All of lore.kernel.org
 help / color / mirror / Atom feed
From: Dario Faggioli <raistlin@linux.it>
To: Ian Jackson <Ian.Jackson@eu.citrix.com>
Cc: Andre Przywara <andre.przywara@amd.com>,
	Ian Campbell <Ian.Campbell@citrix.com>,
	Stefano Stabellini <Stefano.Stabellini@eu.citrix.com>,
	George Dunlap <George.Dunlap@eu.citrix.com>,
	Juergen Gross <juergen.gross@ts.fujitsu.com>,
	xen-devel <xen-devel@lists.xen.org>
Subject: Re: [PATCH 1 of 3 v5/leftover] libxl: enable automatic placement of guests on NUMA nodes [and 1 more messages]
Date: Wed, 18 Jul 2012 02:22:27 +0200	[thread overview]
Message-ID: <1342570947.11794.92.camel@Abyss> (raw)
In-Reply-To: <20485.43293.833036.352186@mariner.uk.xensource.com>


[-- Attachment #1.1: Type: text/plain, Size: 3856 bytes --]

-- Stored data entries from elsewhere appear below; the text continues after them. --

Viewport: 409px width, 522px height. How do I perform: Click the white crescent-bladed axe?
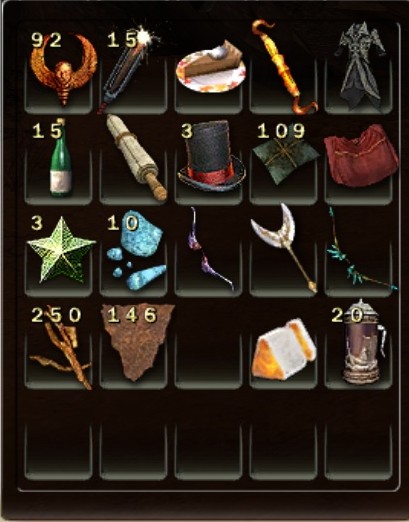[284, 248]
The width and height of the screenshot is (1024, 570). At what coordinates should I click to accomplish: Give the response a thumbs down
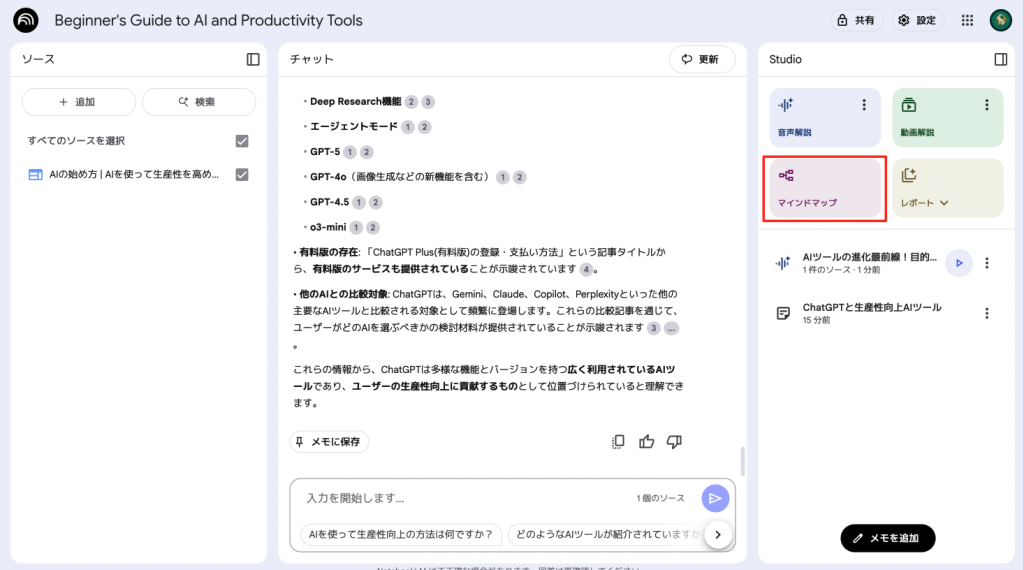click(x=674, y=441)
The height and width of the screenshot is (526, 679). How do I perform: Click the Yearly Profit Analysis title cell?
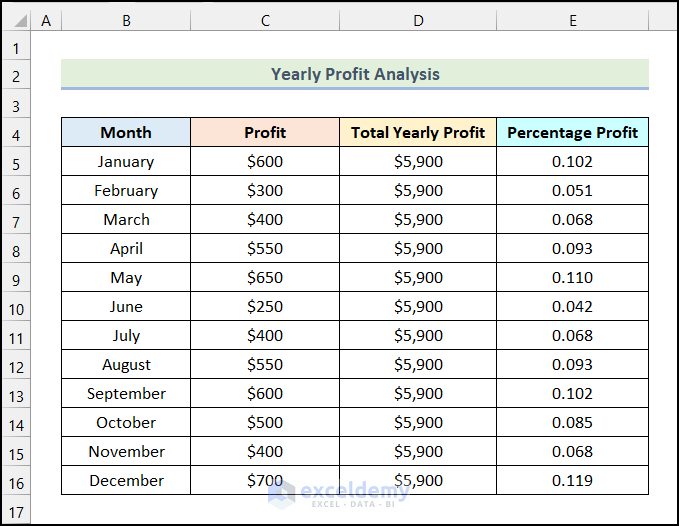point(355,74)
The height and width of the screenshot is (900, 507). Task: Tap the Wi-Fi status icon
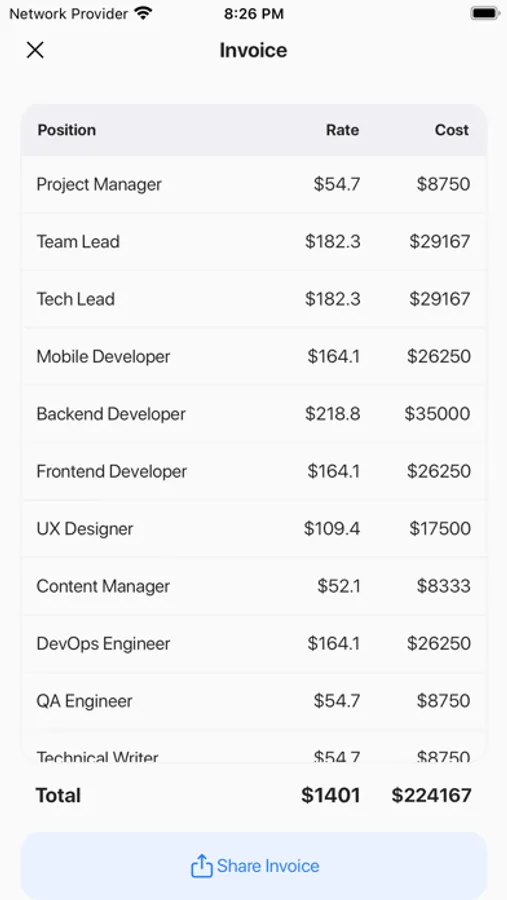coord(143,14)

On Tue, 2012-07-17 at 19:04 +0100, Ian Jackson wrote: 
> I've been told that boxes with 16 NUMA nodes are coming out about
> now.
> 
> This algorithm will start to have unreasonable performance with
> anything bigger than that.  Eg choosing 16 NUMA nodes out of 32 would
> involve searching 601,080,390 combinations.  32 out of 64 gives 10^18.
> 
Ok, when designing this thing, I knew it would turn out to be the most
computationally complex part of the whole NUMA thing (hopefully!).

That was on purpose, mainly because this is the *first* (from the
guest's lifetime POV) of the various others NUMA-aware related
heuristics that will come, and the only one that will run userspace and
far from critical paths. That's why, when the suggestion to consider
"all the possible combination of ..." came, during one round of the
review, I liked it very much and went for it.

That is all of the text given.